In his later years, Bill was active with the ham radio community, a member of both the Central NH Amateur Radio Club and the Twin State Radio Club, often providing communications support for regional events such as the Prouty Annual Fundraising Event and the Mount Washington Road Race. He was also an Assistant Emergency Coordinator for the Central NH Amateur Radio Emergency Service (ARES), serving as a radio volunteer providing backup communications at Speare Memorial Hospital in times of crisis.
From childhood when he sang around the piano with his siblings and church organist mother, music was always an important part of Bill's life. During the stressful end of his doctoral studies, while waiting to learn if his dissertation would be accepted, he taught himself to play the guitar to pass the time. When he later moved to New Hampshire, Bill briefly led a folkmass band at St. Matthew's Church in Plymouth and became a founding member of the Pemigewassett Choral Society. He also sang with the "Faculty Foursome" barbershop quartet at Plymouth State. For several years while their sons were in early elementary school, Bill and Betty Jo led weekly folk-music sing-alongs at their school.
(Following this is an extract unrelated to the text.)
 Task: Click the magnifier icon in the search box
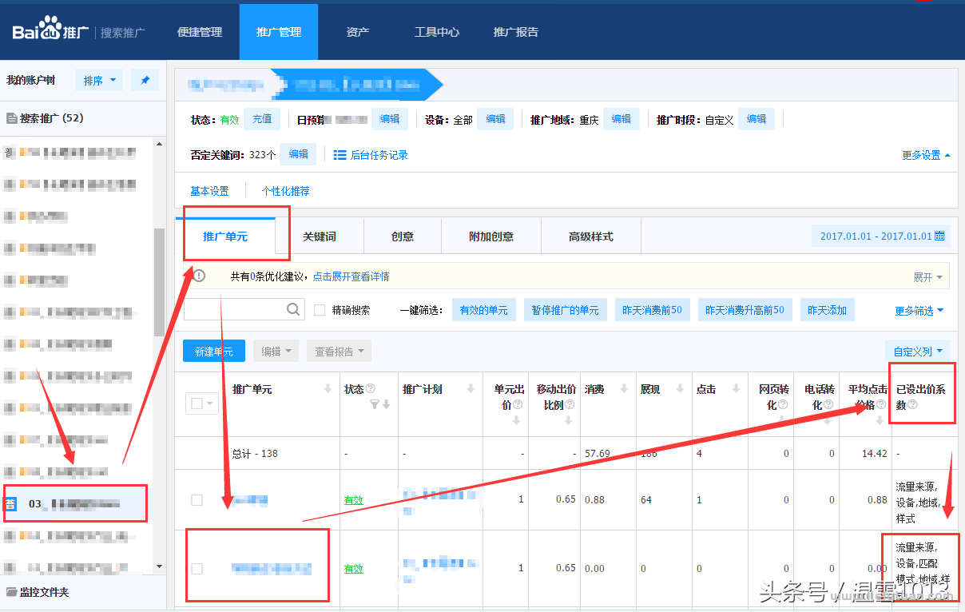(x=293, y=309)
In his late fifties Bill learned to play the concertina, playing traditional and contra dance music as part of the band "Rhubarb Pie" (so-named because sessions usually ended with dessert, especially Betty Jo's famous rhubarb pie). Bill and Betty Jo discovered contra dancing in their sixties, and this became a weekly activity, often with their close friends Mike and Linda O'Donnell. During what became annual winter RV camping trips to the southwest, they often stopped at local dances along the way. Over the years they camped in Texas, the Southwest and Southern California, accompanied by their border collie Kip and later by Australian Shepherds Tag and Kai, enjoying numerous public parks as well as self-contained camping in the desert.
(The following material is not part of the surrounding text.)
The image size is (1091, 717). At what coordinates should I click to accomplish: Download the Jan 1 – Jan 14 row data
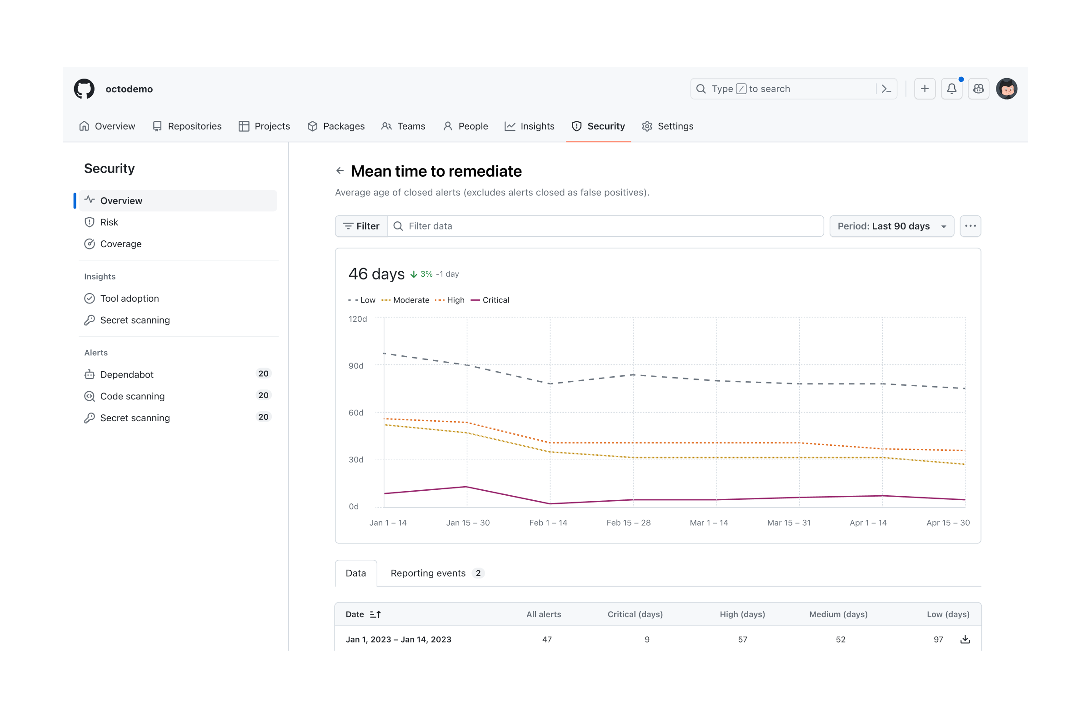pos(965,639)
Bill is survived by his wife of 55 years, Betty Jo, his sons Daniel and Michael and their families, his sisters Patricia and Marybeth and their families, his brother Terrence, and by the families of his late brothers John Thomas and Christopher.
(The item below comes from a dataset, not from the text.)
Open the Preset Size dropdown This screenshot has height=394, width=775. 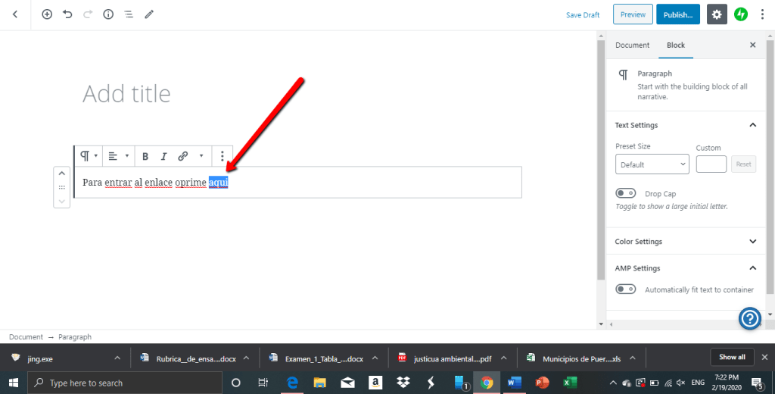(652, 164)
There will be a Celebration of Life on Wednesday, July 21st, from 2:00 to 4:30 at The Barn on the Pemi, 341 Daniel Webster Highway, Plymouth, NH. Please RSVP to Betty Jo at
bjtaffe@gmail.com
by July 1. In consideration of others, anyone not fully vaccinated against Covid is asked to wear a mask.
Gifts may be made in Bill's honor to the Pemi-Baker Land Trust - Bill Taffe Land Conservation Fund. Contributions can be made online at
www.quincybog.org
by clicking on the donation button on the lower right on the home page, then selecting "Use this donation for" and clicking on "Bill Taffe Land Conservation Fund." Alternatively, contributions can be mailed to Pemi-Baker Land Trust, Bill Taffe Land Conservation Fund, P.O. Box 90, Rumney, NH 03266.